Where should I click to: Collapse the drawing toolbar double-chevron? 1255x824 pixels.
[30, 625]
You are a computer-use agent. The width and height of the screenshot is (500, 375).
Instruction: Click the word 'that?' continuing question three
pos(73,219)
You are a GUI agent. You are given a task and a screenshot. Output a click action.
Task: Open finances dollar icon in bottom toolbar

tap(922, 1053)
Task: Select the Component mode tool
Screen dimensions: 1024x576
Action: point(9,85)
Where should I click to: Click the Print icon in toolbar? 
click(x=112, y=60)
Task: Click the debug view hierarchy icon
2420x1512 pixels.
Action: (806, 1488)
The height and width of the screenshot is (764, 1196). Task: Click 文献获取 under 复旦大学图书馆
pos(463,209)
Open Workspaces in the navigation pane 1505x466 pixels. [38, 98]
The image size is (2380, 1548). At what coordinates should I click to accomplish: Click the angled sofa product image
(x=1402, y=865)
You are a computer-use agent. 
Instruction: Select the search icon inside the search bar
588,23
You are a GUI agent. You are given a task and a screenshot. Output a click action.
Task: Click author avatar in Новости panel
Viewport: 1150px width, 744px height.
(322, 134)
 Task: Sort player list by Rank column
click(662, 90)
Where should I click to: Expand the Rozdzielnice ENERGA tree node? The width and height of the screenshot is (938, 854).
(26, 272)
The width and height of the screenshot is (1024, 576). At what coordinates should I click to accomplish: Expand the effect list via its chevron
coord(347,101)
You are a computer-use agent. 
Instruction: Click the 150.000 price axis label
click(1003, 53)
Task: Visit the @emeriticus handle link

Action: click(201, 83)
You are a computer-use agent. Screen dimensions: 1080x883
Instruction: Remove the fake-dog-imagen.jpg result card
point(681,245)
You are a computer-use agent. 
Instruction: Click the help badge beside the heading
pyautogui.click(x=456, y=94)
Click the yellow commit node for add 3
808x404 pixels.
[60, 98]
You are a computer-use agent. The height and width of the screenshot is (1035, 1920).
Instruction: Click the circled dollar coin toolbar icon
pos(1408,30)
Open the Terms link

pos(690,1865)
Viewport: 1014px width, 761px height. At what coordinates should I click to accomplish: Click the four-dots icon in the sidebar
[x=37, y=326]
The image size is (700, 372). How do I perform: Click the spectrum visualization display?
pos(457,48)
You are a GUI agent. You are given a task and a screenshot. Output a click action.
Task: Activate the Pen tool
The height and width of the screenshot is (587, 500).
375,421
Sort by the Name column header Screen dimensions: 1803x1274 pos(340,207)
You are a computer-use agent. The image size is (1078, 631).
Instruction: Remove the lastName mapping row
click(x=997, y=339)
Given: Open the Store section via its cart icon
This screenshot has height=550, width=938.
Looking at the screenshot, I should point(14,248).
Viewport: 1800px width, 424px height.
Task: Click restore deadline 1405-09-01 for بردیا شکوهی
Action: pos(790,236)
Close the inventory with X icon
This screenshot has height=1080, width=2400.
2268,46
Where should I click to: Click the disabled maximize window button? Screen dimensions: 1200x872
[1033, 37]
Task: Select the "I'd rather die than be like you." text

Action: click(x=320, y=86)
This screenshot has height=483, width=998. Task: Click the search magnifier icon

_ _ _ _

_What you are asked to do:_ Reproduce the material above, substituting "menu bar" for every occurrence of "toolbar" and keeping everything else unchanged.

_Exercise response:_
Where should I click to: Collapse the drawing menu bar double-chevron? 1255x824 pixels.
[30, 625]
You are a computer-use agent. The width and height of the screenshot is (500, 375).
Instruction: Click the word 'that?' continuing question three
pos(73,219)
You are a GUI agent. You are given a task and a screenshot. Output a click action.
Task: Open finances dollar icon in bottom menu bar

tap(922, 1053)
Task: Select the Component mode tool
Screen dimensions: 1024x576
Action: point(9,85)
Where should I click to: Click the Print icon in menu bar? 
click(x=112, y=60)
Task: Click the debug view hierarchy icon
2420x1512 pixels.
Action: (806, 1488)
The height and width of the screenshot is (764, 1196). Task: Click 文献获取 under 复旦大学图书馆
pos(463,209)
Open Workspaces in the navigation pane 1505x466 pixels. [38, 98]
The image size is (2380, 1548). At what coordinates should I click to accomplish: Click the angled sofa product image
(x=1402, y=865)
You are a computer-use agent. 
Instruction: Select the search icon inside the search bar
588,23
You are a GUI agent. You are given a task and a screenshot. Output a click action.
Task: Click author avatar in Новости panel
Viewport: 1150px width, 744px height.
(322, 134)
 Task: Sort player list by Rank column
click(662, 90)
Where should I click to: Expand the Rozdzielnice ENERGA tree node? The width and height of the screenshot is (938, 854).
(26, 272)
The width and height of the screenshot is (1024, 576). At what coordinates should I click to accomplish: Expand the effect list via its chevron
coord(347,101)
You are a computer-use agent. 
Instruction: Click the 150.000 price axis label
click(1003, 53)
Task: Visit the @emeriticus handle link

Action: click(201, 83)
You are a computer-use agent. Screen dimensions: 1080x883
Instruction: Remove the fake-dog-imagen.jpg result card
point(681,245)
You are a computer-use agent. 
Instruction: Click the help badge beside the heading
pyautogui.click(x=456, y=94)
Click the yellow commit node for add 3
808x404 pixels.
[60, 98]
You are a computer-use agent. The height and width of the screenshot is (1035, 1920).
Instruction: Click the circled dollar coin menu bar icon
pos(1408,30)
Open the Terms link

pos(690,1865)
Viewport: 1014px width, 761px height. At what coordinates should I click to accomplish: Click the four-dots icon in the sidebar
[x=37, y=326]
The image size is (700, 372). How do I perform: Click the spectrum visualization display?
pos(457,48)
You are a GUI agent. You are given a task and a screenshot. Output a click action.
Task: Activate the Pen tool
The height and width of the screenshot is (587, 500).
375,421
Sort by the Name column header Screen dimensions: 1803x1274 pos(340,207)
You are a computer-use agent. The image size is (1078, 631).
Instruction: Remove the lastName mapping row
click(x=997, y=339)
Given: Open the Store section via its cart icon
This screenshot has height=550, width=938.
Looking at the screenshot, I should point(14,248).
Viewport: 1800px width, 424px height.
Task: Click restore deadline 1405-09-01 for بردیا شکوهی
Action: pos(790,236)
Close the inventory with X icon
This screenshot has height=1080, width=2400.
2268,46
Where should I click to: Click the disabled maximize window button? Screen dimensions: 1200x872
[1033, 37]
Task: Select the "I'd rather die than be like you." text

Action: click(x=320, y=86)
This screenshot has height=483, width=998. Task: Click the search magnifier icon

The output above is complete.